## Exercise objective
Print every line of the listing below verbatim, with no changes.

[Saved data entries]
•••••
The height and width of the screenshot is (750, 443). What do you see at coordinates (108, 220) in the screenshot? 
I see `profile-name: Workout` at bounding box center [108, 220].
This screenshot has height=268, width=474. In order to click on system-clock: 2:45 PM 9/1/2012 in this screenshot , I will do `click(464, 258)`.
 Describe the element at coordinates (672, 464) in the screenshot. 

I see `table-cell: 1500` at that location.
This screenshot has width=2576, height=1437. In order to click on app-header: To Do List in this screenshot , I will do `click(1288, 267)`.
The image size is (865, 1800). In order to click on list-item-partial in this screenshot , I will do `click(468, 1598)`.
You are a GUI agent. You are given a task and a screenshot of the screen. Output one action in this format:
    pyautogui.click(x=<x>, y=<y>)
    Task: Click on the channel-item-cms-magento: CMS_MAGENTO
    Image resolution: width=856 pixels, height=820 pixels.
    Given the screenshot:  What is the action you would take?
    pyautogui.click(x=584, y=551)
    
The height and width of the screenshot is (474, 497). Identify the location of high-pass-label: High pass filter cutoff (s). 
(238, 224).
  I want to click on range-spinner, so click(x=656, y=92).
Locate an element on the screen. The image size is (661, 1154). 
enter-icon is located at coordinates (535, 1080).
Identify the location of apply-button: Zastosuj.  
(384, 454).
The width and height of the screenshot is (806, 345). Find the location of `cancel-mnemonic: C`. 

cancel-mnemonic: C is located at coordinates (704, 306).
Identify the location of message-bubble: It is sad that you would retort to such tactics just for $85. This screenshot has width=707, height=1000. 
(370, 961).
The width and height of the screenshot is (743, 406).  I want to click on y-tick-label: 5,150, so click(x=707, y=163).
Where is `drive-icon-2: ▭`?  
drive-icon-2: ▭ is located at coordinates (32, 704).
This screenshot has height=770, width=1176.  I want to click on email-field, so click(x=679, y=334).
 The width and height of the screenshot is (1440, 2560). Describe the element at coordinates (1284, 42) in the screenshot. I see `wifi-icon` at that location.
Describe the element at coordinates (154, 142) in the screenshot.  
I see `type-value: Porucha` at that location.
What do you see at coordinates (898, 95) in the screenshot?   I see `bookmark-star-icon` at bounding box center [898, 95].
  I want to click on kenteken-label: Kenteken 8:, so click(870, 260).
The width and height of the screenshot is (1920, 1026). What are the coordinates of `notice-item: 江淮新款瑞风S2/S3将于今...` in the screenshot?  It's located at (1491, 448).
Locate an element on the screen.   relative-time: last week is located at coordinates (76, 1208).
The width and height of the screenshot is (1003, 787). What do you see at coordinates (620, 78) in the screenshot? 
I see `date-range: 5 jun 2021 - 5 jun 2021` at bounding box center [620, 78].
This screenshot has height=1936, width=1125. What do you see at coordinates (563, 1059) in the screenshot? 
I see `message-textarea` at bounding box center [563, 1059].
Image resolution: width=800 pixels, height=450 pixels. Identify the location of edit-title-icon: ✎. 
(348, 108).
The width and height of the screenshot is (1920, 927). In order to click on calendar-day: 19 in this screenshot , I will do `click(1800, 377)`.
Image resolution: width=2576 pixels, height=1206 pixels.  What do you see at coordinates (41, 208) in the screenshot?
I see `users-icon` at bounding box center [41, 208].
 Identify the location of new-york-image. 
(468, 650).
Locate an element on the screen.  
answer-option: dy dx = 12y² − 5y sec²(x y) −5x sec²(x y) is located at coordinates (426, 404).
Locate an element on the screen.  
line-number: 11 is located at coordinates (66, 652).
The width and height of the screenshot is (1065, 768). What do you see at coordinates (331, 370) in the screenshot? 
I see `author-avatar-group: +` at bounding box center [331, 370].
•••••
## Result for this exercise
The height and width of the screenshot is (750, 443). What do you see at coordinates (108, 220) in the screenshot? 
I see `profile-name: Workout` at bounding box center [108, 220].
This screenshot has height=268, width=474. In order to click on system-clock: 2:45 PM 9/1/2012 in this screenshot , I will do `click(464, 258)`.
 Describe the element at coordinates (672, 464) in the screenshot. 

I see `table-cell: 1500` at that location.
This screenshot has width=2576, height=1437. In order to click on app-header: To Do List in this screenshot , I will do `click(1288, 267)`.
The image size is (865, 1800). In order to click on list-item-partial in this screenshot , I will do `click(468, 1598)`.
You are a GUI agent. You are given a task and a screenshot of the screen. Output one action in this format:
    pyautogui.click(x=<x>, y=<y>)
    Task: Click on the channel-item-cms-magento: CMS_MAGENTO
    Image resolution: width=856 pixels, height=820 pixels.
    Given the screenshot:  What is the action you would take?
    pyautogui.click(x=584, y=551)
    
The height and width of the screenshot is (474, 497). Identify the location of high-pass-label: High pass filter cutoff (s). 
(238, 224).
  I want to click on range-spinner, so click(x=656, y=92).
Locate an element on the screen. The image size is (661, 1154). 
enter-icon is located at coordinates (535, 1080).
Identify the location of apply-button: Zastosuj.  
(384, 454).
The width and height of the screenshot is (806, 345). Find the location of `cancel-mnemonic: C`. 

cancel-mnemonic: C is located at coordinates (704, 306).
Identify the location of message-bubble: It is sad that you would retort to such tactics just for $85. This screenshot has width=707, height=1000. 
(370, 961).
The width and height of the screenshot is (743, 406).  I want to click on y-tick-label: 5,150, so click(x=707, y=163).
Where is `drive-icon-2: ▭`?  
drive-icon-2: ▭ is located at coordinates (32, 704).
This screenshot has height=770, width=1176.  I want to click on email-field, so click(x=679, y=334).
 The width and height of the screenshot is (1440, 2560). Describe the element at coordinates (1284, 42) in the screenshot. I see `wifi-icon` at that location.
Describe the element at coordinates (154, 142) in the screenshot.  
I see `type-value: Porucha` at that location.
What do you see at coordinates (898, 95) in the screenshot?   I see `bookmark-star-icon` at bounding box center [898, 95].
  I want to click on kenteken-label: Kenteken 8:, so click(870, 260).
The width and height of the screenshot is (1920, 1026). What are the coordinates of `notice-item: 江淮新款瑞风S2/S3将于今...` in the screenshot?  It's located at (1491, 448).
Locate an element on the screen.   relative-time: last week is located at coordinates (76, 1208).
The width and height of the screenshot is (1003, 787). What do you see at coordinates (620, 78) in the screenshot? 
I see `date-range: 5 jun 2021 - 5 jun 2021` at bounding box center [620, 78].
This screenshot has height=1936, width=1125. What do you see at coordinates (563, 1059) in the screenshot? 
I see `message-textarea` at bounding box center [563, 1059].
Image resolution: width=800 pixels, height=450 pixels. Identify the location of edit-title-icon: ✎. 
(348, 108).
The width and height of the screenshot is (1920, 927). In order to click on calendar-day: 19 in this screenshot , I will do `click(1800, 377)`.
Image resolution: width=2576 pixels, height=1206 pixels.  What do you see at coordinates (41, 208) in the screenshot?
I see `users-icon` at bounding box center [41, 208].
 Identify the location of new-york-image. 
(468, 650).
Locate an element on the screen.  
answer-option: dy dx = 12y² − 5y sec²(x y) −5x sec²(x y) is located at coordinates (426, 404).
Locate an element on the screen.  
line-number: 11 is located at coordinates (66, 652).
The width and height of the screenshot is (1065, 768). What do you see at coordinates (331, 370) in the screenshot? 
I see `author-avatar-group: +` at bounding box center [331, 370].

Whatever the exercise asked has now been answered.